WHAT YOU HAVE TO DO -
When you reach the line containing "כיסוי ראש מקטיפה (259, 1718)" in the entries below, begin reproducing lines exactly, and stop once the line containing "Önlisans Programları (761, 64)" is done.

= = = = =

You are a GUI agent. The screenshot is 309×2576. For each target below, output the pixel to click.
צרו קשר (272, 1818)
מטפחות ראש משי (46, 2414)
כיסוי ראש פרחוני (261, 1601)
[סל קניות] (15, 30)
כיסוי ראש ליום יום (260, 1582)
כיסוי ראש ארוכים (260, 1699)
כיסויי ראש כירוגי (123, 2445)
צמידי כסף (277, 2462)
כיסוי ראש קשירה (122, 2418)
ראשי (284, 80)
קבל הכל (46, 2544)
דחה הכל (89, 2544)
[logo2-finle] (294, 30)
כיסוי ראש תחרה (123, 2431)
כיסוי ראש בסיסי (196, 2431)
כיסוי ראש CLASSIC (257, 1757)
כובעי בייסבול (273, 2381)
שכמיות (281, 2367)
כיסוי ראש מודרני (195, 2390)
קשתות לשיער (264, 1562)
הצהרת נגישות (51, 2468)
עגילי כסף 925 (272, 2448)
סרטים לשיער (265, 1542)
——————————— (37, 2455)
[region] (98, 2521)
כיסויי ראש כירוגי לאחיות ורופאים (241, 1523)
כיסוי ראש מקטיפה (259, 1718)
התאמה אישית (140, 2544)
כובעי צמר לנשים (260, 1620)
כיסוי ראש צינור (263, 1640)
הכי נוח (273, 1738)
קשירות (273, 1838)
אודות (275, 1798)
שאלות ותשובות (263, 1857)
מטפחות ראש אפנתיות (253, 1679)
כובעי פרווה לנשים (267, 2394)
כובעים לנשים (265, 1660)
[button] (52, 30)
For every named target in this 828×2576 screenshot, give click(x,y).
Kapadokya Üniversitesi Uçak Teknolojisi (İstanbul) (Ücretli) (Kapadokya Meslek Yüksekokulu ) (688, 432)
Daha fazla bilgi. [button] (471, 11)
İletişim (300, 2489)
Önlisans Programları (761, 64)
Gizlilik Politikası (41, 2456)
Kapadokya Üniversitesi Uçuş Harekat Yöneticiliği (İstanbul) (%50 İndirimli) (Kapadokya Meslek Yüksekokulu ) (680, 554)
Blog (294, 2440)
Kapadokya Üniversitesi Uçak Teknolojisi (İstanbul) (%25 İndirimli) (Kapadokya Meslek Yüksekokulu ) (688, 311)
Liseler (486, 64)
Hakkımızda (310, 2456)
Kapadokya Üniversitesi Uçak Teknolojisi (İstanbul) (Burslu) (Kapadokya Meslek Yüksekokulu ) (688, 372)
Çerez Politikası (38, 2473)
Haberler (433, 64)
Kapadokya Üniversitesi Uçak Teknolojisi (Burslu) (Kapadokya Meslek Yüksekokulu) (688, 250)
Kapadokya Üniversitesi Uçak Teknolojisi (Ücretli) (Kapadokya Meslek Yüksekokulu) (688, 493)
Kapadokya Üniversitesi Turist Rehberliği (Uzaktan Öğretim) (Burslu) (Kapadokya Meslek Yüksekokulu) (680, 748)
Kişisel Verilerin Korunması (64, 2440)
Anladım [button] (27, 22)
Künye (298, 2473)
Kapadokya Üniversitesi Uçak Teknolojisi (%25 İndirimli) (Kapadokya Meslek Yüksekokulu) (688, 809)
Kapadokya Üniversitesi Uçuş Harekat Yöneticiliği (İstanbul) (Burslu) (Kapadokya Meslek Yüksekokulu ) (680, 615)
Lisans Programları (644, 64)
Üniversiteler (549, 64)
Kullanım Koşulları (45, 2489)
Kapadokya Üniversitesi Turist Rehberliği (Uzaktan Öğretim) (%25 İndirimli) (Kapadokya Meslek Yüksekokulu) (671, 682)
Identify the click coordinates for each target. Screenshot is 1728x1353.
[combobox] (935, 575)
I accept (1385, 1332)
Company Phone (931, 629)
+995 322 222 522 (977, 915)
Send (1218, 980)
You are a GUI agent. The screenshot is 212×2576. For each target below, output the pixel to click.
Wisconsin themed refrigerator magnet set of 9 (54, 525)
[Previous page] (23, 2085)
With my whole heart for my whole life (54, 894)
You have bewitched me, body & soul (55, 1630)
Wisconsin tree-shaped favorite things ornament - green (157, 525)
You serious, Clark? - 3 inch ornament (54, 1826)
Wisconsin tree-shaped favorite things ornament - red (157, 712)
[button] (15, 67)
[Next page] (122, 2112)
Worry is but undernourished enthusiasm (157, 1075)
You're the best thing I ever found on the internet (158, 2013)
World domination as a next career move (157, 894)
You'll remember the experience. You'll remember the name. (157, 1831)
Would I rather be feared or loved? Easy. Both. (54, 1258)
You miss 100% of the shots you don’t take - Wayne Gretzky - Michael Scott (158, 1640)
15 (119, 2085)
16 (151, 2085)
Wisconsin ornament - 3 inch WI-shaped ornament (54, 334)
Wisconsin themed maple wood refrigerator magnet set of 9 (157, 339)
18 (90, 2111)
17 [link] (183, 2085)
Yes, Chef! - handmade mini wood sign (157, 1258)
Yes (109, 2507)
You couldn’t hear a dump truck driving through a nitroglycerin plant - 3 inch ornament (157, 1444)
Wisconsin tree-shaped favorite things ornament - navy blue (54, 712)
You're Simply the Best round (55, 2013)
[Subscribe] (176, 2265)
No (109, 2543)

= = = = =

OUTPUT OF THE TASK -
כיסוי ראש מקטיפה (259, 1718)
התאמה אישית (140, 2544)
כובעי צמר לנשים (260, 1620)
כיסוי ראש צינור (263, 1640)
הכי נוח (273, 1738)
קשירות (273, 1838)
אודות (275, 1798)
שאלות ותשובות (263, 1857)
מטפחות ראש אפנתיות (253, 1679)
כובעי פרווה לנשים (267, 2394)
כובעים לנשים (265, 1660)
[button] (52, 30)
For every named target in this 828×2576 screenshot, give click(x,y).
Kapadokya Üniversitesi Uçak Teknolojisi (İstanbul) (Ücretli) (Kapadokya Meslek Yüksekokulu ) (688, 432)
Daha fazla bilgi. [button] (471, 11)
İletişim (300, 2489)
Önlisans Programları (761, 64)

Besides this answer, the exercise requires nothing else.